Hassan Fattah's NYT piece on the stalled momentum towards Arab democracy which ran while I was away was fine, I thought. A bit dated, maybe - this stalled momentum has been clear for a long time - but fine. Good point about how Arab rulers have taken Bush's measure and concluded that they have nothing to fear from him (I had the same thought as Jai Singh at the excellent new Foreign Policy blog - rather than waiting Bush out, their real concern should be that Bush's successor actually cares about democratic reform in the region and will be more effective, not less, at pushing for it).
Anyway, the part that attracted my attention was the bit on Jordan. As I anticipated in the piece I did for the Arab Reform Bulletin last November, the National Agenda has disappeared and Jordan's reformers find themselves out of the loop and out of spirits:
"For some reason, it was not publicized, it was not advertised, and it's got into the hands of very few people," said Taher al-Masri, a member of the drafting committee and, for a brief time, prime minister of Jordan. "We went, we took a picture, and that was it," he said of the ceremony.
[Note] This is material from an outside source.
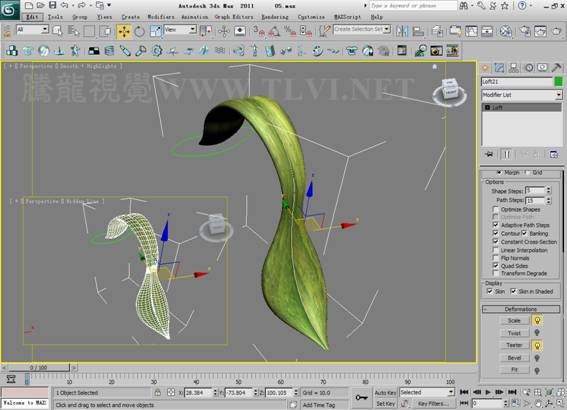Open the Modify panel tab
This screenshot has width=567, height=410.
pyautogui.click(x=499, y=68)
The effort toward what was called the National Agenda set off a contentious battle between Jordan's elite Western-educated reformers, who were accused of debating issues behind closed doors, and entrenched forces in the Parliament and Senate, who sought to have greater say in the program.
Advocates like Marwan Muasher and others were quickly tainted, perceived as serving an American agenda rather than seeking reform.
Jordan's elected Parliament sought to stymie any laws presented out of the effort, dismissing them as an effort aimed at appeasing the West, while the Senate, appointed by the king and comprising predominantly old-guard powers, also worked to preserve its hold.
Meanwhile, the changes in government only served to interrupt the reform dialogue.
...
"For some reason, the system seems to cave in to the first signs of resistance, then it follows with policies of appeasement, and the reformers are abandoned," said Mustafa Hamarneh, a committee member and director of the Center for Strategic Studies in Jordan. "The national agenda was going to be a road map to reform in the country, but it suddenly disappeared off the radar screen. It is no longer part of the official discourse."
Hamarneh has, I hear, quit Jordan TV after the recent changes in favor of the old conservatives which I wrote about a few weeks ago - demonstrating the setbacks in the media sector just as in the political. People like Hamarneh and Muasher and Masri made a lot of mistakes in the Agenda process, no doubt about it, but they were trying to push real political reform. It's a very telling sign that they are all now so openly disenchanted.